When I said bird, you could have pictured any number of bird species or maybe even some sort of generic bird (something brown with wings and feathers). When I said cardinal, I bet you saw a bright red bird with that distinctive triangle head.
See the difference? Cardinal is specific and it brings a specific picture to mind. Bird is generic, and it brings a generic picture to mind.
Whenever possible, use the most specific noun you can. (However, if the most specific noun is something most people wouldn't know, say some rare exotic insect only found in the Amazon jungle, then make sure you describe it as well.)
2. Use specific verbs. Verbs breathe life into your copy. They're the difference between words lying flat and comatose on the page or jumping up and dancing a jig.
Verbs bring movement to your copy. They tell your readers if someone is walking, jogging, sauntering, skipping or crawling. Or maybe that someone is exhausted and has decided to lie down for a bit.
Now, when I say verbs, what I'm NOT talking about are "to be" verbs -- am, is, are, was, were, etc. Those verbs don't paint a picture. Not like hug, skate, sail, run, fall, spin, flip, etc. See the difference?
While "to be" verbs are necessary, the idea is to use them as little as possible. In fact, I have a fiction-writing friend who has a "was/were" rule. Only three "wases/weres" per page.
Yep, you heard me right. Per page.
Yes, it can be done. I didn't think I could do it either in my novels. And let me tell you, when you start pruning those "wases/weres" out of your prose, it's amazing how strong your writing becomes.
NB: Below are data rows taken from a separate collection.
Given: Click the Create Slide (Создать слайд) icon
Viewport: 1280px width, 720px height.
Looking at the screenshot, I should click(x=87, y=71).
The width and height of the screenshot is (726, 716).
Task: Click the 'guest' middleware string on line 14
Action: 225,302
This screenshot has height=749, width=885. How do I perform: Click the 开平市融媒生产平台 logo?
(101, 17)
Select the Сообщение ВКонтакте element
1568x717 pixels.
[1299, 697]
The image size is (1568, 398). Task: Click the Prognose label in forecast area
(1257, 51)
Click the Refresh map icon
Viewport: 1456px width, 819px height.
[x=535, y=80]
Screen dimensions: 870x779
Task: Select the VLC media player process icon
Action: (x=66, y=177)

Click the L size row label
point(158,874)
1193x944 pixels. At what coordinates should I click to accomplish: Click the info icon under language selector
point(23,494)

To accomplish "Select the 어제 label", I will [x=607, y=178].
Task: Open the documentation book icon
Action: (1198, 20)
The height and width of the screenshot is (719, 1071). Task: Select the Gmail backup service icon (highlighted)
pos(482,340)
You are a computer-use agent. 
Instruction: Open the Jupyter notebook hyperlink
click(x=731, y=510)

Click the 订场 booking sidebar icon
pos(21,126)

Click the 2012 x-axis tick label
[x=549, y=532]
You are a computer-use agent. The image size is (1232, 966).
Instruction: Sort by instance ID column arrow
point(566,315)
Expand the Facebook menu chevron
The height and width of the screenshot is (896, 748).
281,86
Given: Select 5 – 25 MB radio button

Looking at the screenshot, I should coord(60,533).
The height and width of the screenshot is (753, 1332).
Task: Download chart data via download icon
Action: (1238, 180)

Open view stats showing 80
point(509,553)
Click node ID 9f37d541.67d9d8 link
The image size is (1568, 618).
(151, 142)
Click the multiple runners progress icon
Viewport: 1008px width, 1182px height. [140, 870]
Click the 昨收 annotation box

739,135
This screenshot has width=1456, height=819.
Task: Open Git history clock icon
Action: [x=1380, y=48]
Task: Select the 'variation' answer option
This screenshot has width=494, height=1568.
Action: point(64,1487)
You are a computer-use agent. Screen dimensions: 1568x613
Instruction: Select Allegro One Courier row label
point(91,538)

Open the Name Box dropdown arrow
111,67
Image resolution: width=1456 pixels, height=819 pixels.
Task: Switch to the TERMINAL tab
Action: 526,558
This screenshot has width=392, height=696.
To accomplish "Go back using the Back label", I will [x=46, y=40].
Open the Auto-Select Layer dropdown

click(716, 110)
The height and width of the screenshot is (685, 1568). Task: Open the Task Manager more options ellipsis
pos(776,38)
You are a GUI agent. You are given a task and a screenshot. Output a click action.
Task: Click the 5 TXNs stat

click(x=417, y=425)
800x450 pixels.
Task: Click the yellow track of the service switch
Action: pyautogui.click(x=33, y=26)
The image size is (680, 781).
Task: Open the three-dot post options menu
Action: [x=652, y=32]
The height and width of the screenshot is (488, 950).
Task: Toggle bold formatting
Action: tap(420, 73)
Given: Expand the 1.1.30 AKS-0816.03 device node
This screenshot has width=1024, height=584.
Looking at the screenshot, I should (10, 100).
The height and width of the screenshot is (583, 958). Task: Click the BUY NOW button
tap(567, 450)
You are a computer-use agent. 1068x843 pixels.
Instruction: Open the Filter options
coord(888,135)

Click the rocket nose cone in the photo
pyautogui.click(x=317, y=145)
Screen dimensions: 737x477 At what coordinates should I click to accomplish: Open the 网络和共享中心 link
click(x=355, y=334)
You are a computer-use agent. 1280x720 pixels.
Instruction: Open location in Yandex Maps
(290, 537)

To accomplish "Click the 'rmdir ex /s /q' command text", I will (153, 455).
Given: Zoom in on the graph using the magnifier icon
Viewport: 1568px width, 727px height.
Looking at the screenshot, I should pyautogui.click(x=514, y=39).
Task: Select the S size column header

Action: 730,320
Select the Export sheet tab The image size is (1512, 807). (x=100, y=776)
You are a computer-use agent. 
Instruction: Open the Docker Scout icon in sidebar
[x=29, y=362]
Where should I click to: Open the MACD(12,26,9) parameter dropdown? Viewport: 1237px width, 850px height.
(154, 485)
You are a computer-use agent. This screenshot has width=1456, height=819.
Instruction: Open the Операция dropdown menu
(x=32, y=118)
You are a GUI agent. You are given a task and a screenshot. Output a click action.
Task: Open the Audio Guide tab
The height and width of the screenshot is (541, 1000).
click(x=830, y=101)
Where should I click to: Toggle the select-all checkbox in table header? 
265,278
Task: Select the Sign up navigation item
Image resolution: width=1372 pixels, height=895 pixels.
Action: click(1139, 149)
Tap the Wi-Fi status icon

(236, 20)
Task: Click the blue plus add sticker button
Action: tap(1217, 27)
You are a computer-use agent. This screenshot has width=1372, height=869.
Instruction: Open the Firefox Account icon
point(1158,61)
3. Describe specific situations. Compare:
"Our bookkeeping service is the best in the area. We can take care of all your bookkeeping needs, from invoices to paying bills to reconciling your bank statements."
"Do your invoices go out late because you can't stand the idea of sitting down to do them? Does your cash flow suffer droughts each month because no checks arrive in the mail (because your invoices went out late)? How much hair have you pulled out over the years because of accounting mistakes? Never fear, those days are over when you hire us to do your bookkeeping."
The first example is generic (take care of bookkeeping needs). The second example shows you HOW the business does it. (In fiction we call it "show, don't tell." Good advice, even for copywriters.) You can actually "feel" those business problems -- late invoices, cash flow droughts, loss of hair. It's the difference between something cold and impersonal that really has nothing to do with you and something that wakes you up with a spark of recognition ("Hey, that's me. I need that.")
Writing Exercises -- See what others are doing
Pick a piece of copy. Something with meat -- at least 300 words or so. No, it doesn't have to be something you wrote either. In fact, this exercise might be easier if it isn't yours.
Now analyze it. Look at the nouns. Are they specific? Or are they a bit too generic? What about the verbs? Could they be stronger? And does it describe a specific situation, something that you can actually feel and touch?
Try this with a variety of writings -- novels, nonfiction books, newspaper articles, Web sites, sales letters, etc. Look at both "good" and "bad" examples. (Although good and bad are somewhat subjective, follow your gut.) See what trends you discover.
By analyzing what others are doing, you're better able to see the strengths and weaknesses in your own writing.